FWB - 2

9.1K 498 62
                                    

Chaper Two : The Poem Master

Aku sedang mengecek ponselku ketika dosen yang mengajar tiba-tiba memasuki ruang kelas. Ada beberapa pesan dari orangtuaku dan sebuah pesan dari Jinri. Tapi aku harus mengabaikannya untuk saat ini. Aku mematikan ponselku, kemudian mulai memperhatikan dosen yang mengajar.

Saat ini aku berada dalam kelas Advanced Creative Writing. Seo Minsung adalah seorang wanita berusia sekitar tigapuluh tahunan yang mengajar mata kuliah itu. Aku sempat berpikir kalau dia terlihat terlalu muda untuk menjadi seorang dosen.

Mrs. Seo kini memberikan absensi pada teman sekelasku yang duduk di barisan paling depan untuk diisi bergantian. Aku sudah terbiasa memanggil semua dosen dengan sebutan 'Mr' atau 'Mrs' serta 'Sir' ataupun 'Ma'am'. Dan kurasa semua yang di sini juga begitu karena mereka sering dituntun untuk bicara menggunakan bahasa Inggris di kelas. Akan terdengar sangat aneh kalau kami tetap memanggil dosen yang mengajar dengan sebutan 'Saem' sementara kami sedang bicara menggunakan bahasa Inggris.

"Untuk pelajaran hari ini, kita akan membahas tentang puisi.
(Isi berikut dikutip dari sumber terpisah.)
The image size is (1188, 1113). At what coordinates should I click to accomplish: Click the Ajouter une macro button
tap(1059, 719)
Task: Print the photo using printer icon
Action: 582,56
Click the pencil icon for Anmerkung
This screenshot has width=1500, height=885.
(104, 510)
Bagaimana kalian semua mengembangkan tulisan kreatif kalian dalam bentuk puisi," kata Mrs. Seo memulai pembelajaran. "Dan saya akan mulai dengan menjelaskan apa itu puisi, sekalipun saya percaya kalian semua sudah tahu apa itu puisiㅡbahkan sudah pernah membuatnya."

"Ada banyak pengertian tentang definisi menurut para ahli. Namun secara garis besarnya, kita bisa tarik kesimpulan penting. Bahwa puisi adalah kumpulan kata-kata yang tersusun dalam baris dan bait, yang memiliki unsur-unsur seperti irama, diksi, ritme, ide, emosi, dan sebagainya." Aku tidak mencatat bagian ini karena aku sudah pernah mempelajari ini sebelumnya. "Dalam The Victorian Sonnet, ada tiga prinsip tentang keseimbangan puisi. Yaitu sajak, irama dan keangkuhan. Tanpa keseimbangan ini, sebuah puisi menjadi tidak pas. Seperti sebuah kemeja yang tidak dikancingkan."

"Tapi saya tidak benar-benar berpikir demikian. Maksud saya, lihat saja Whitman. Dia membenci sajak dan irama. Tapi kita masih menikmati puisi-puisi karyanya sampai sekarang." Mrs. Seo menjeda sejenak. Seseorang telah mengembalikan absensi padanya. Dia menatap ke penjuru ruangan dan menghitung banyaknya orang yang hadir. Dia kemudian menatap kertas absensi itu sejenak. Kurasa dia sedang memastikan apa yang tertulis diabsen sama dengan kenyataannya. "Saya akan membagi kalian menjadi beberapa kelompok dengan satu kelompoknya berisi dua orang berhubung jumlah yang hadir hari ini genap."

Aku benar-benar berharap kalau aku mendapatkan Luna dalam kelompokku. Aku benar-benar payah kalau sudah berurusan dengan puisi. Dan Luna adalah yang terpintar di sini, setidaknya dia mungkin bisa membantuku. Dan aku yakin kami pasti bisa bekerja sama dengan baik.

Tapi harapanku langsung pupus ketika nama Luna disebut bersamaan dengan nama teman sekelasku yang lain. Luna, yang duduk di sampingku, tersenyum sekilas padaku kemudian menghampiri teman satu kelompoknya itu. Aku hanya bisa berharap semoga setidaknya aku mendapatkan teman satu kelompok yang mengerti tentang kelemahanku terkait puisi. Aku takut malah mendapatkan teman satu kelompok yang malah mengandalkanku karena aku pindahan dari Stanford.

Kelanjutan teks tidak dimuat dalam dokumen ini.